By the time we had visited Athens, I acquired another strong sense of how God was speaking to us on this pilgrimage. We felt so close to Him throughout the adventure, and we sensed a profound level of favour in everything we did - in all the little details of our journey, from public transport arriving just when we needed it to be, to favourable weather, to room upgrades, to all the right people being there just when we needed them. I believe God wanted to remind us how much favour there is in drawing near to Him. Favour of this kind doesn't mean everything will always go exactly as we think we want it to go, but it does mean that everything will always go exactly as we need it to go in order for God to ultimately bless us and teach us what we need to learn.

I'm sure that this pilgrimage has opened doors for God to speak to us in new ways, and a short piece like this is quite inadequate to the task of capturing the full essence of what God has said to us, and plans to do further within us. For quite often, we find that the most powerful ways that God connects with us are beyond the scope of our own articulation. And we all know too that the surest way to undermine something satisfying is to try to break it down into constituent analyses. Introspection aimed at joy and pleasure only leaves us with the by-product, not the thing in itself - like the ripples in the river after the current hits the rock.
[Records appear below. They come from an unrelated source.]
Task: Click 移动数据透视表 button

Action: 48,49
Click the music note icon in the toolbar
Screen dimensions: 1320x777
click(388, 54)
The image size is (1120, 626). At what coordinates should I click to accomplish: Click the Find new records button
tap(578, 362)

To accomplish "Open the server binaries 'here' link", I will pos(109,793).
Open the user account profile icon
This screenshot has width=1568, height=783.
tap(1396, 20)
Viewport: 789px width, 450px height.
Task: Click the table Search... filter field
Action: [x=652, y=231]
We planned and researched this trip ourselves, and as such, we spanned the entire country with a sense of freedom and liberation, entirely open to what God wanted to do in us and through us on this pilgrimage. I sense that on top of what I've conveyed above, further seeds have been planted that will bear more fruit in the future. For anyone inclined to embark on a similar journey of this kind, I cannot recommend it enough. Apart from maybe a trip to the Holy Land of Israel, a spiritual pilgrimage in Greece in the footsteps of St. Paul is perhaps the most rewarding excursion a Christian can make.